*Exercise objective*
Retype every entry below exactly as it stands.

*Source information*
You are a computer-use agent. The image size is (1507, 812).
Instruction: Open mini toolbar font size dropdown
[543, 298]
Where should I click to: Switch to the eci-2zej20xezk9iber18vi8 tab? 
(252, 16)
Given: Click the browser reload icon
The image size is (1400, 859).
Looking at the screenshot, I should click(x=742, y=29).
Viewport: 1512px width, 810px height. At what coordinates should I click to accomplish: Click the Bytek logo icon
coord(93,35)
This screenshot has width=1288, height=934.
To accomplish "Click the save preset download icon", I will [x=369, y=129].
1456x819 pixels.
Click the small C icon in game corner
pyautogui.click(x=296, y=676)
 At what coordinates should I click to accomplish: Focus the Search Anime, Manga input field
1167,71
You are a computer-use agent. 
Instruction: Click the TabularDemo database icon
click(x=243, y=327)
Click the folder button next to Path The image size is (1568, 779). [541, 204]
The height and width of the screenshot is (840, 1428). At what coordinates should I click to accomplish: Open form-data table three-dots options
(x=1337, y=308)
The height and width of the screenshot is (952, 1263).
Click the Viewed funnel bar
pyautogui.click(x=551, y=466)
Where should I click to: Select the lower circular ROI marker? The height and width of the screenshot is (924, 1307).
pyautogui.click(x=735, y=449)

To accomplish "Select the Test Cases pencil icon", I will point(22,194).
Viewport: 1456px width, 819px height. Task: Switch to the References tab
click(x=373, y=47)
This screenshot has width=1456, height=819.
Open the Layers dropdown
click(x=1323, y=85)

*Finished exercise*
You are a computer-use agent. The image size is (1507, 812).
Instruction: Open mini toolbar font size dropdown
[543, 298]
Where should I click to: Switch to the eci-2zej20xezk9iber18vi8 tab? 
(252, 16)
Given: Click the browser reload icon
The image size is (1400, 859).
Looking at the screenshot, I should click(x=742, y=29).
Viewport: 1512px width, 810px height. At what coordinates should I click to accomplish: Click the Bytek logo icon
coord(93,35)
This screenshot has width=1288, height=934.
To accomplish "Click the save preset download icon", I will [x=369, y=129].
1456x819 pixels.
Click the small C icon in game corner
pyautogui.click(x=296, y=676)
 At what coordinates should I click to accomplish: Focus the Search Anime, Manga input field
1167,71
You are a computer-use agent. 
Instruction: Click the TabularDemo database icon
click(x=243, y=327)
Click the folder button next to Path The image size is (1568, 779). [541, 204]
The height and width of the screenshot is (840, 1428). At what coordinates should I click to accomplish: Open form-data table three-dots options
(x=1337, y=308)
The height and width of the screenshot is (952, 1263).
Click the Viewed funnel bar
pyautogui.click(x=551, y=466)
Where should I click to: Select the lower circular ROI marker? The height and width of the screenshot is (924, 1307).
pyautogui.click(x=735, y=449)

To accomplish "Select the Test Cases pencil icon", I will point(22,194).
Viewport: 1456px width, 819px height. Task: Switch to the References tab
click(x=373, y=47)
This screenshot has width=1456, height=819.
Open the Layers dropdown
click(x=1323, y=85)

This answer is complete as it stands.